▶ Tarefas a resolver
1) No texto sobre o altruísmo, o que substituiu a cooperação e a visão coletiva com a nova formação econômica e social?
2) Quais são os três conceitos que aparecem no título da seção do texto sobre o altruísmo?
3) Continue o texto sobre o altruísmo a partir do ponto em que ele para.

▶ Texto fornecido
O altruísmo, ou essa capacidade de compartilhamento e cooperação, adquirida pelos hominídeos, se tornou o elemento mais importante para explicar a nossa sobrevivência em cenários complexos e adversos. Pode-se dizer que o altruísmo foi a condição necessária para que pudéssemos evoluir nos protegendo em grupos e nos ajudando mutuamente.
Isso em grande medida saiu do caminho natural, espontâneo e de sobrevivência, para se tornar disperso entre grupos sociais, sendo mais forte naqueles segmentos mais pobres, nas periferias das cidades, ou nas igrejas e instituições criadas por essas, na medida em que a caridade se constituía como uma maneira de amenizar os pecados individuais.
Evoluímos para formas de organizações sociais que se fundamentaram na propriedade privada da terra, e depois dos meios de produção e da escravização dos indivíduos através da necessária venda de sua força de trabalho, condição a partir do advento do capitalismo para a própria sobrevivência individual. Com essa nova formação econômica e social a cooperação e a visão coletiva foram substituídas pela busca do sucesso individual, numa sociedade marcada cada vez mais pela competição, e nos tempos globalizantes, pela competitividade.
O altruísmo além de nos garantir a sobrevivência por viver em grupo e compartilhar o fruto do trabalho oriundo da caça e da coleta, foi também um forte elemento na constituição da família, e dos sentimentos de pertencimentos não só pelo lugar, pelo território, mas pelo outro. É no princípio desse sentimento que o ser humano aprende a cuidar de seus mortos e a dar aos seus corpos um destino que não fosse aquele de deixá-los ao tempo para ser consumido por aves de rapinas. O altruísmo foi fundamental na nossa formação enquanto núcleo social-familiar.

EMPATIA, SIMPATIA E ALTERIDADE

O altruísmo nos legou a empatia, algo que se manteve no ser humano, homens e mulheres, imbuídos do sentimento de poder sentir as dificuldades e os sofrimentos da outra pessoa, e, mais do que isso, saber compreender suas escolhas, seu jeito de ser, de colocar-se no seu lugar sem querer que esta assimile seu modo de ser e de pensar.

▶ Informações fornecidas
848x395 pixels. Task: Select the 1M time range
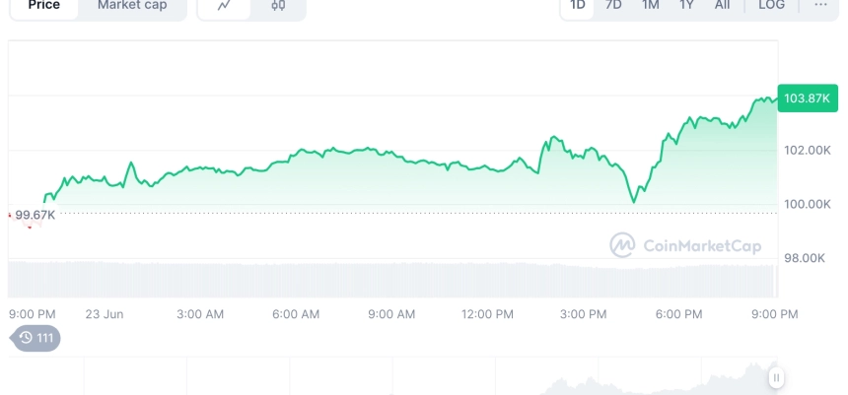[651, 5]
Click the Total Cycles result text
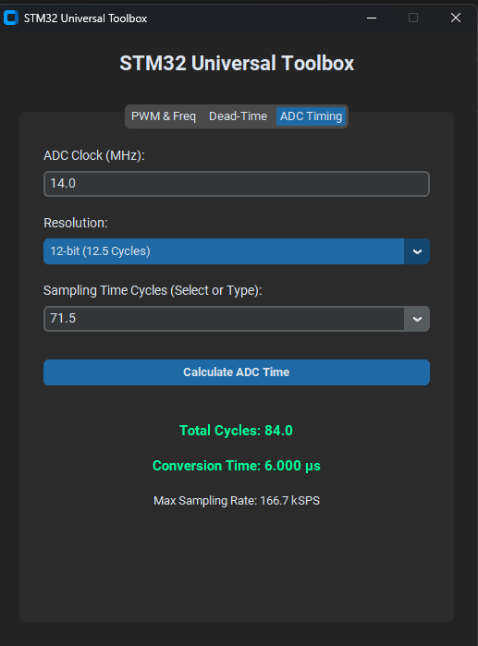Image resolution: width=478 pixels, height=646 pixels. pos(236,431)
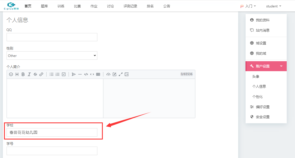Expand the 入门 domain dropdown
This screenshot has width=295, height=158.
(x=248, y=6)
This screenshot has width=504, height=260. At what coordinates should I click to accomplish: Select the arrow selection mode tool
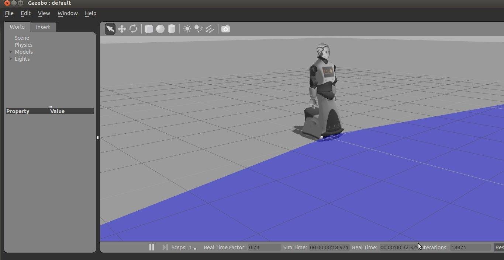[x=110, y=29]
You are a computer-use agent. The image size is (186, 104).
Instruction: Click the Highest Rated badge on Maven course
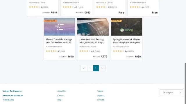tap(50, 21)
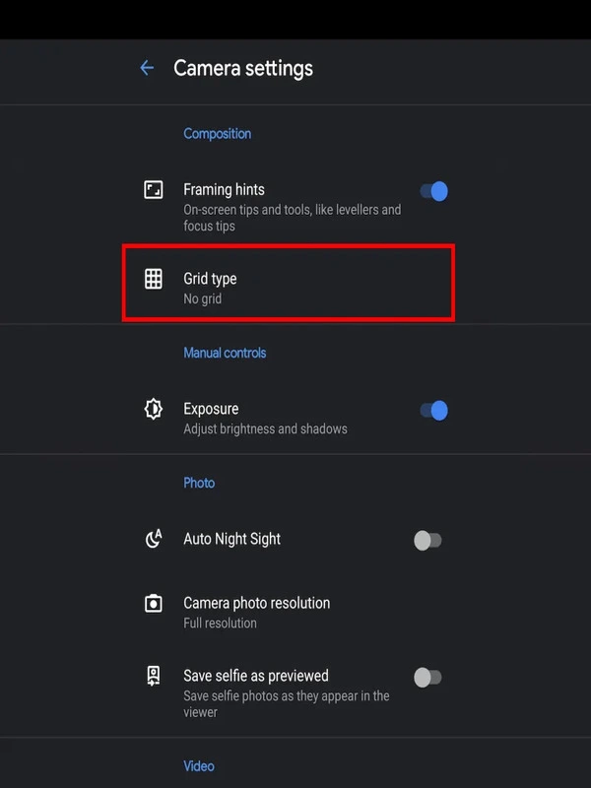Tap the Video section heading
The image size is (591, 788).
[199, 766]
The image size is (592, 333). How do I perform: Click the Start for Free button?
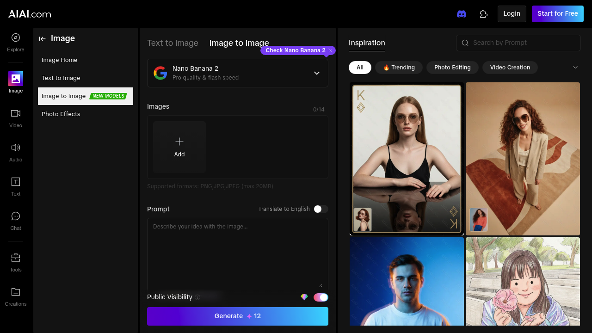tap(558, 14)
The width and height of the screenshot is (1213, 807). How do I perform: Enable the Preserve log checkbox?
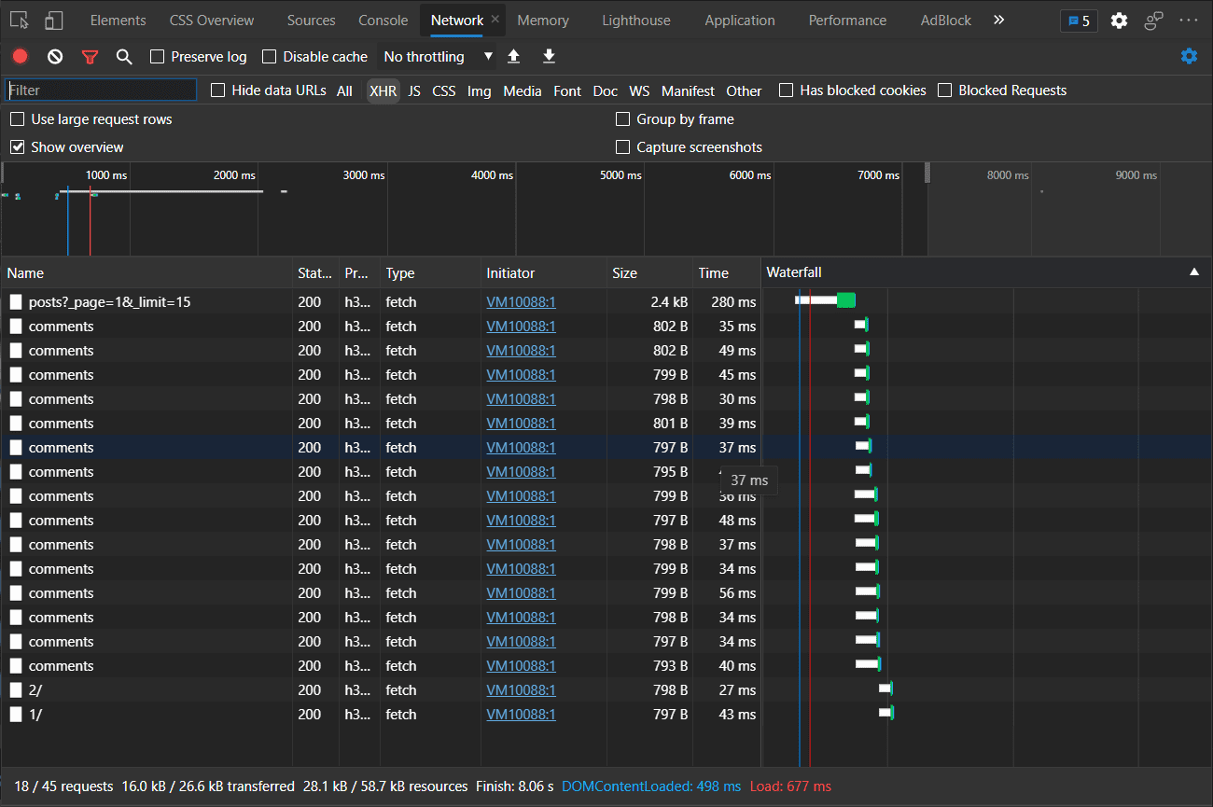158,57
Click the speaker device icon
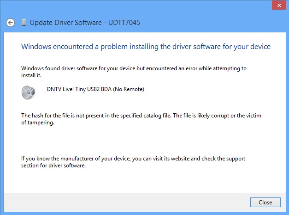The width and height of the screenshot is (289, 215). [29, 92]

▶ Respostas por tarefa
1) A busca do sucesso individual.

2) Empatia, simpatia e alteridade.

3)
“A empatia implica a capacidade de nos posicionarmos no lugar do outro para compreendermos a sua realidade interna, independentemente da pessoa em questão, de estarmos ou não de acordo com ela ou de simpatizarmos ou não com ela. A empatia genuína está ao serviço da comunhão emocional, da aceitação e do respeito pelo outro e pela sua realidade, o que implica uma atitude de não julgamento e de despojamento de preconceitos do próprio”[2]
Empatia não é sinônimo de altruísmo, embora sejam palavras próximas uma da outra, porque, afinal, elas significam a necessária compreensão do entendimento com o outro. Se o altruísta se dispõe a ajudar, sob quaisquer circunstâncias, um semelhante por ver que há uma fragilidade que precisa ser apoiada, e ele pode fazer isso, a empatia garante que isso seja feito sem que se queira modificar o jeito de ser daquele indivíduo. A empatia significa que temos a capacidade de ajudar as pessoas independente de conhecê-las, ou de ter afinidades com ela, compreendendo o seu jeito de ser e se colocando no lugar desse outrem, mesmo sendo diferente de você, ou que pense diferente.
Uma pessoa que tenha empatia consegue sentir a dor da outra pessoa, buscando se colocar no lugar dela, e não tentando transferir para ela o seu jeito de lidar com aquela dor, procurando imaginar como essa pessoa está se sentindo nas condições dela, com as percepções e compreensões que ela tenha. É o transpor-se para o lugar do outro, sem querer trazê-lo para a maneira de você pensar. Isso é comum nas perdas de entes queridos. O sentimento de uma pessoa é único, a dor é irreparável e intransferível. Mas as vezes muitas pessoas, por suas crenças e fé, tentam transferir isso e procuram confortar o outro à sua maneira de ser e de ver aquele sentimento.
Nesse ponto é preciso encontrar a verdadeira relação que se estabelece. Se alguém não se coloca no lugar do outro e busca expressar um sentimento de carinho, solidariedade e respeito, e extrai isso de dentro de si por uma relação construída com base na amizade, o que temos é uma simpatia.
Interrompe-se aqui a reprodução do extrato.